== Extracted text ==
────────────────

# Caesar Twins



## Silver Hawk (Dec 2, 2003)

Has anyone else seen them perform?









We went to see them last Saturday in the Udderbelly...part of the 2007 Brighton Festival.

They were riveting. One of the best live shows I've seen in many years.







Superb, great, fantastic, better than watches...

Caesar Twins


----------



## Silver Hawk (Dec 2, 2003)

Silver Hawk said:


> Has anyone else seen them perform?


I guess that is a big "No!" then?


----------



## thorpey69 (Feb 8, 2006)

Err,that looks very much a Brighton type variety act, if you get my drift


----------



## Running_man (Dec 2, 2005)

2 oiled up, muscular, shaven headed men wearing tight rubber shorts whilst performing close contact acrobatics?

Erm.....

I'll pass on that!


----------



## pg tips (May 16, 2003)

very "Brighton" iyam


__
Sensitive content, not recommended for those under 18
Show Content


----------



## MarkF (Jul 5, 2003)

Sorry Paul, I read the link and I don't think that they would be able to draw a crowd in Batley, no chance.

It's looks like the sort of thing I would do anything to avoid but if I couldn't then no doubt I'd enoy it.

BTW I as in Brighton a few weeks back and went to the footie, the away fans were sooooooooo predictable.

────────────────

== Short problem A ==
In the Caesar Twins forum thread, where did the first poster see the act perform?
== Short problem B ==
Resume the Caesar Twins forum thread after its last sentence.
The records are from a separate source, unrelated to the thread.

== Dataset ==
────────────────

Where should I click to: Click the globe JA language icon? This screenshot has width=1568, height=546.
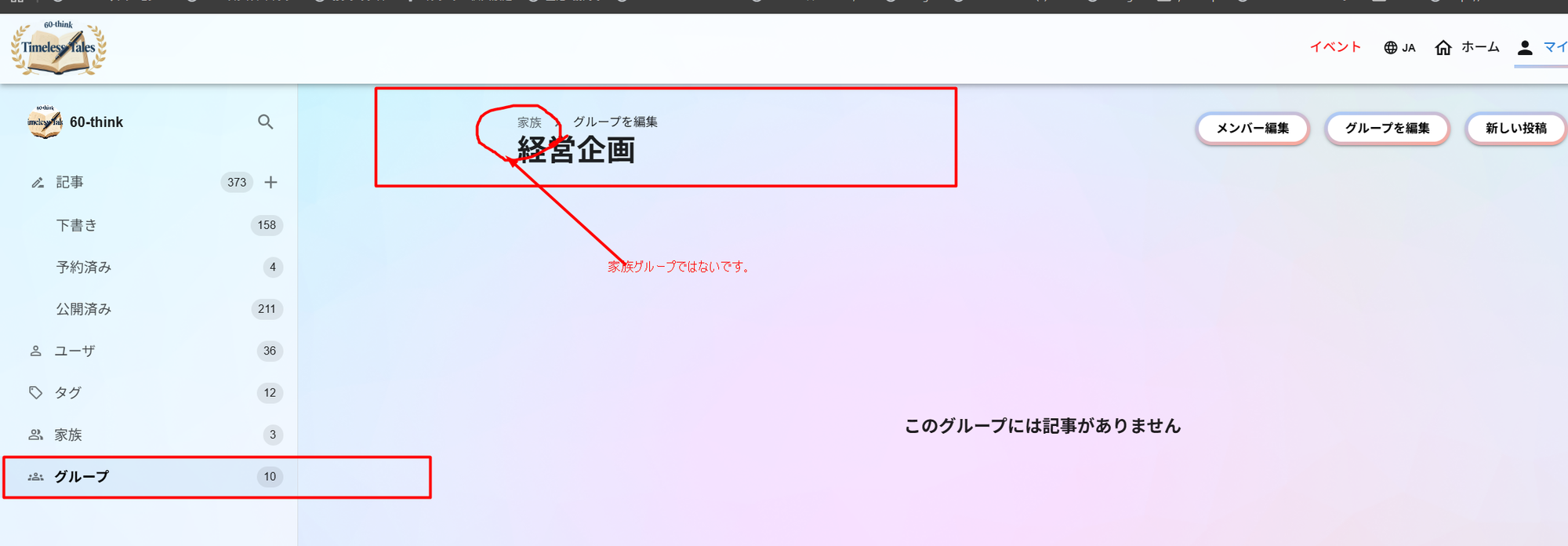(x=1391, y=48)
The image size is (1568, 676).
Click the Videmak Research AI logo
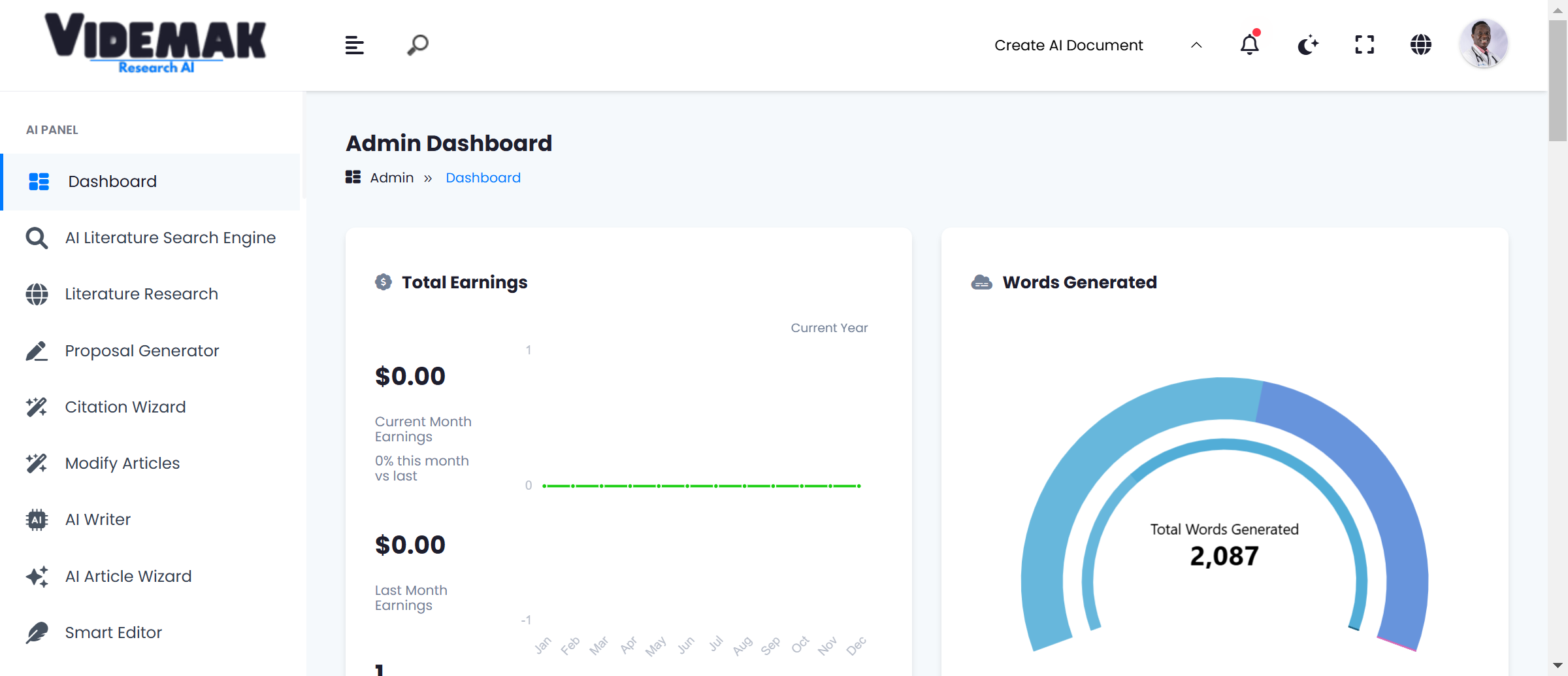[x=155, y=43]
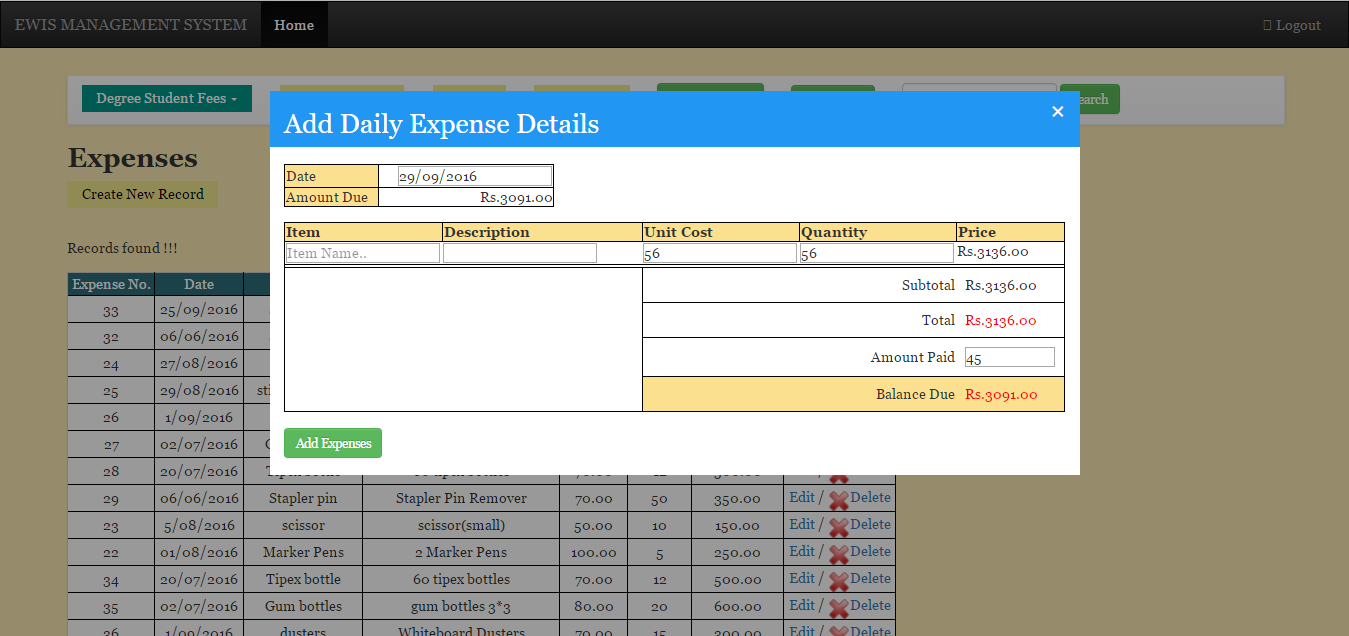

────────────────

== Written answer A ==
In the Udderbelly, as part of the 2007 Brighton Festival.

== Written answer B ==
"We can see you holding hands"

"You're gay, you know you are, you're gay"

They were from a northern club.


----------



## scottishcammy (Jul 11, 2003)

Not my bag, but each to their own.They seem very....close...

I think they must have run out of lube in the 2nd pic..check his coupon...oooya!


----------



## grey (Apr 29, 2006)

Running_man said:


> 2 oiled up, muscular, shaven headed men wearing tight rubber shorts whilst performing close contact acrobatics?
> 
> Erm.....












"And did you see that bathroom suite he was trying to give away last week? It'll be compulsory soon....."


----------



## Silver Hawk (Dec 2, 2003)

MarkF said:


> BTW I as in Brighton a few weeks back ....


Should have got it touch...I would have taken you to see the Caesar Twins. 



MarkF said:


> It's looks like the sort of thing I would do anything to avoid but if I couldn't then no doubt I'd enjoy it.


Exactly! Just how I felt...but Philippa is always trying to open my mind to these arty-farty shows / exhibitions...and this one I really enjoyed.

I also agree...the website pictures are a bit "unfortunate"...I think the web site is a little old (2002) and caters for their German following (







) which is were they first gained fame.

But the show wasn't like this. It was at 1 o'clock on Saturday afternoon (the evening performance in the week might be a little more risque) and there were loads of families with kids in the audience. A great time was had by all. They really are twins and they may well be "straight" based on what they got up to with one of the young ladies from the audience....if they were gay, wouldn't they have picked me?









Don't miss them next time they're in your neck of the woods.


----------



## scottishcammy (Jul 11, 2003)

Silver Hawk said:


> MarkF said:
> 
> 
> > BTW I as in Brighton a few weeks back ....
> ...


Sorry Hawky, couldn't resist!


----------



## JoT (Aug 12, 2003)

scottishcammy said:


> Silver Hawk said:
> 
> 
> > MarkF said:
> ...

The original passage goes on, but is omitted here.